太極拳の易筋行:筋肉が多いと死亡率が下がる

shinmei1988年から1994年の間に3,600人の男性で55歳以上、女性で65歳以上の大人を対象にした新たな研究で、2004年にフォローアップ調査で、参加者のうち何人が事故死を除いて死亡したか調べ、そしてその筋肉量と死亡との関連性を調べた結果、より筋肉がある方が顕著に死亡率が下がることがわかりました。

この研究者の一人である、カリフォルニア大学のアルン・カラマングラ教授は「筋肉をつける運動をすることが健康には得策です」と話しています。

参照:More Muscles Linked to Longer Life, Research Suggests
http://news.health.com/2014/03/18/more-muscles-linked-to-longer-life-research-suggests

しかし、これぐらいの年齢であると、アウターマッスルを増やしていくのは難しいので、主にインナーマッスルを増やすことが必要です。

筋肉は使わないと減る一方といわれていますが、古式太極拳に伝わる易筋行は、年齢を増しても無理なく行える運動で、バランス筋や呼吸筋などを中心にしてインナーマッスルを育て強化する技術です。

その易筋行などを駆使した太極拳の技法を、簡単な「簡化24式」太極拳で行えるようにと発行された書籍が「簡化二十四式太極拳で骨の髄まで練り上げる技法」です。

(書籍より抜粋)

無極を取り入れた易筋行で無酸素・有酸素運動の利を得る

筋肉は、重力や負荷などがかからない状態や加齢によってその量は減少し、逆に十分な負荷がかかると肥大する特徴があります。
筋肉は高パワーで早く収縮するが疲れやすい速筋繊維(そっきんせんい)と、低パワーでも長時間に渡り持続的に力を出せる遅筋繊維(ちきんせんい)に大別されます。
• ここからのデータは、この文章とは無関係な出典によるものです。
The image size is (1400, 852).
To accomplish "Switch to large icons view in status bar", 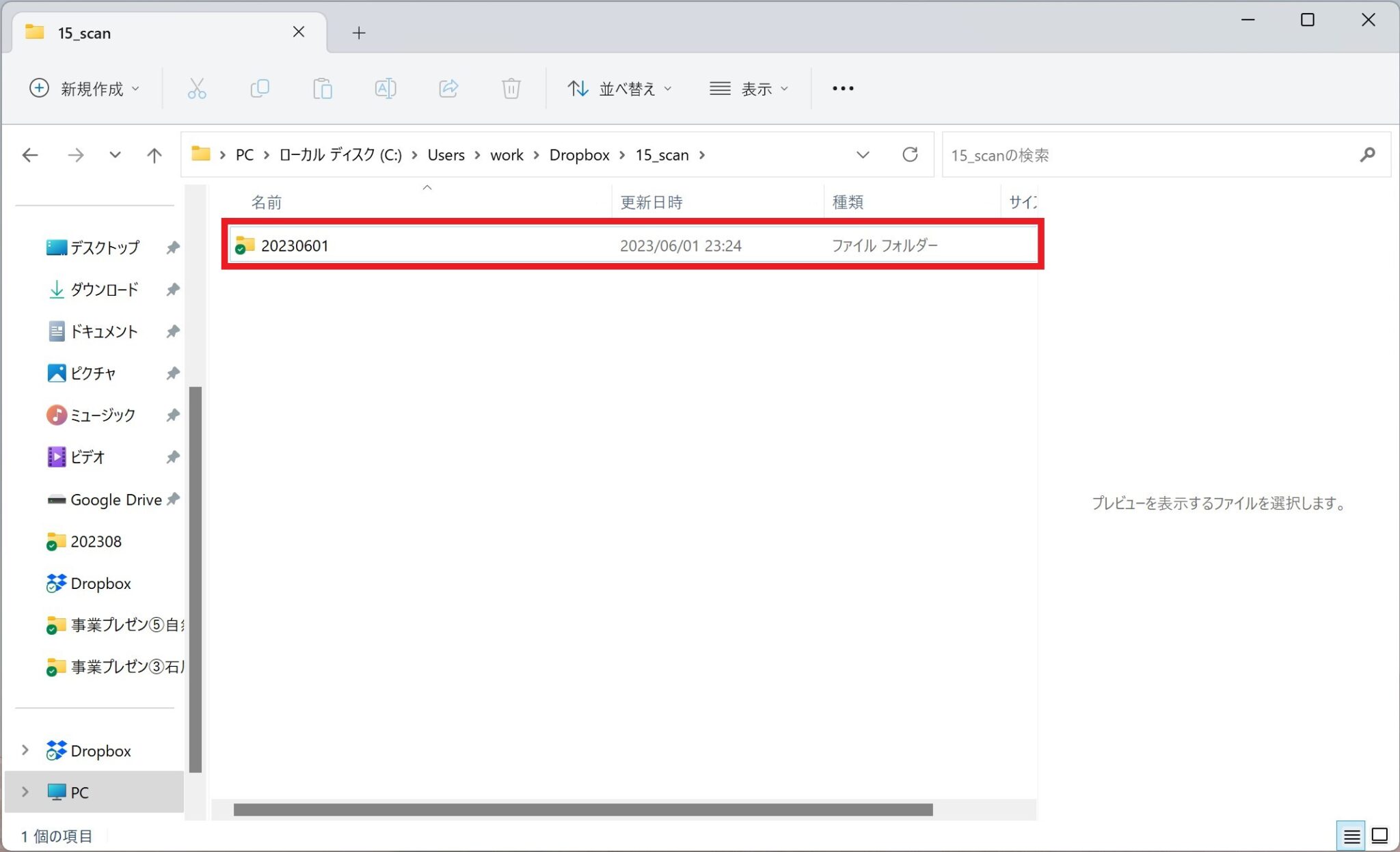I will (1379, 836).
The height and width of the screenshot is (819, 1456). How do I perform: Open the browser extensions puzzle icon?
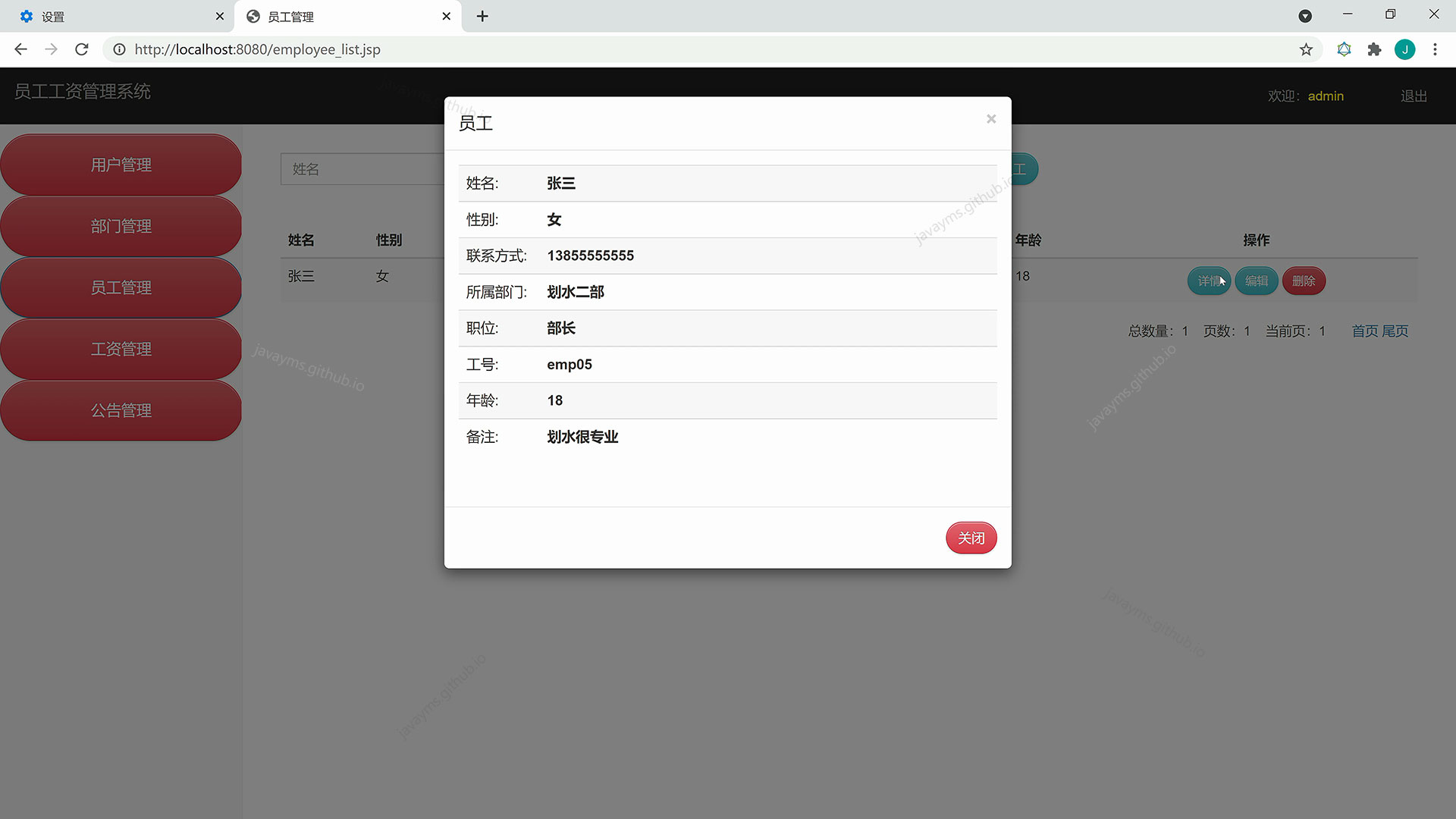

ウエイトトレーニングのように強度の高い無酸素運動では、速筋繊維(そっきんせんい)が著しく肥大するため筋肉の量は増加しますが、運動不足や加齢によってその量は急激に萎縮します。一方、有酸素運動でも、ある程度筋肉への負荷が高ければ筋肉の量は増加しますが、無酸素運動ほどではありません。瞬発力に優れた白筋(速筋)を用いた運動は、筋肉を目に見えて肥大させるのに効果的で、スクワットや腕立て伏せなどに代表されます。
武道としての太極拳の動きは、重力や緩急ある動きによって、筋肉の速筋繊維(そっきんせんい)と遅筋繊維(ちきんせんい)にバランスよく負荷をかけます。また、太極拳の無極(むきょく)という武道理論を呼吸法で考えると、そこが無酸素運動になり、短い時間で急激な負荷があり、インナーマッスルの量は有酸素部分よりも増加します。逆に量が減少するのは、悪い姿勢(しせい)と筋力低下が原因です。
太極拳は正しい姿勢(しせい)を自然に整え、その細やかな筋肉を発育させます。特に姿勢(しせい)や細かいバランスを整えるインナーマッスルの筋力低下を防ぎます。適切な筋力は、血流の安定や活性酸素の消費などに必要です。筋肉量の増加は、安静時のエネルギー消費量を増加させ、脂肪の燃焼に貢献している面もあります。吐納(とのう)法を練り上げた太極拳は、吸排気で有酸素運動、無気で無酸素運動を行う最も優れたオールマイティな運動なのです。このように易筋(えっきん)で練り上げられた筋は、骨を健康に、また柔軟に動かしていくことができます。